Treating Autism: One Child's Story
An autistic child's mom tells WebMD about the strides her son made in the Early Achievement program.
"I didn't think there was any way he was going to be able to do this,
but it was such a natural setting. At first he did not know how to play with
toys. He would just kind of wander in the little play area and didn't know what
to play with -- he didn't understand what play was. Six months later he was
engaging in play with other children.
"Those six months my father describes as a light switch being turned on.
He went from little scripted sentences to speaking in three- and four-word
sentences. Originally I kept a list of everything he could say -- he only got
up to 30 things. But after a few months, I had to abandon the list because he
had an explosion of language. And I believe it was the program making a
difference. We didn't do anything else. We did not have time to save money for
private therapies. A speech therapist would come to the house a couple of times
a month, because it was free, and I appreciated it, I was grateful to get even
that, but that was pretty much all we were doing.
"At home visits, the teacher came to the home and left me with little
Post-It notes of things I could do. I put it on the fridge: Things like,
organize his toys, and keep the toys in clear bins out of his reach so he had
to ask me for them, not to always -- and this is the hard thing because you
want to anticipate your child's needs and fill them ('It's been three hours
since he had a drink of water!') -- but they taught me how to wait and get that
language from him. It is so hard to know that he is hungry but to have to wait
for him to ask for food!
"Was it worth all this effort? Well, I had never heard him sing. The
best he could do was to make a hand motion when I sang The Wheels on the
Bus. But after six months he was a songbird. It was really amazing.
"Gabe graduated from the program two-and-a-half years ago; he is 5 now.

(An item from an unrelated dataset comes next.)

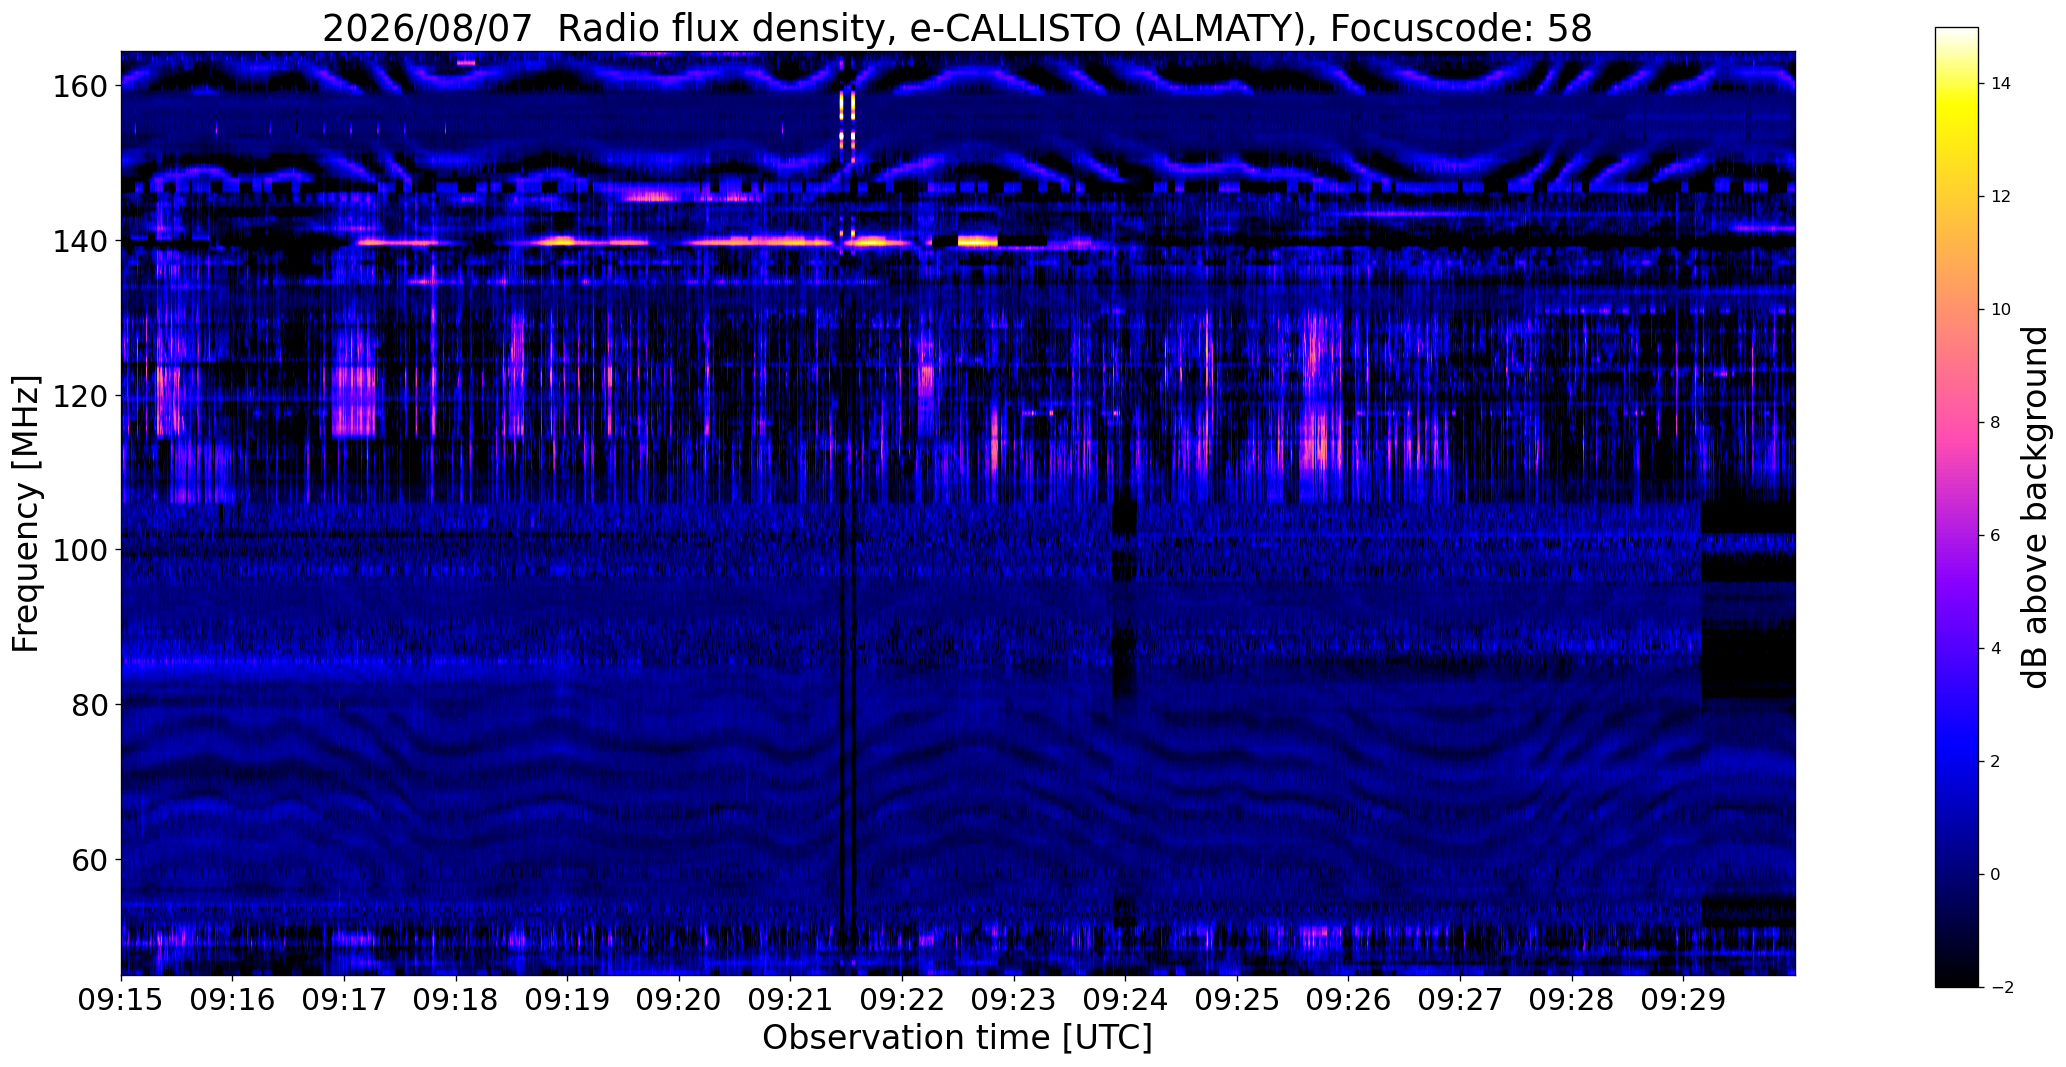Click the 09:21 time axis label

791,1001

We were fortunate. Baltimore County just implemented a program based on the
Early Achievement study, and Kennedy Krieger had partnered with Baltimore
County to produce these classes as close to the model as they could be, but
also to include typical peers. He went right into there seamlessly. The class
was very similarly structured, with Kennedy-Krieger-trained teachers; it was
the best thing. Everything falls in line for him.
"We finished out the year, another six months in that program, and that
summer he attended what they call a noncategorical classroom with all kinds of
kids with disabilities in the morning, and a pilot program in the afternoon.
The following year he started another noncategorical program, there he was for
the next year, and this is the second year. About November this year his
teacher emailed me and suggested he go into the regular pre-K program. He had
been going over a little bit already, and I had hoped they would increase his
time. But they said, 'We think he needs to be able to build those
relationships,' so we pulled the band-aid off real fast, and he went from a
class of seven or eight kids to one of 20, and he is doing great. The teacher
just emailed me that he is a pleasure. He is still learning social skills with
his peers. But she says if you were to come and watch the class, you would not
be able to tell who came from the noncategorical class.
"My message to other parents is this: Just listen to your instinct and
gut. No help you get for them is going to hurt them. Erring on the side of
caution and getting early help will not bite you. There is nothing wrong with
trying this, even if you don't yet have a diagnosis. If your child's
communication is not developing, get help for that. You don't need for everyone
to agree on a diagnosis to start getting help for your child."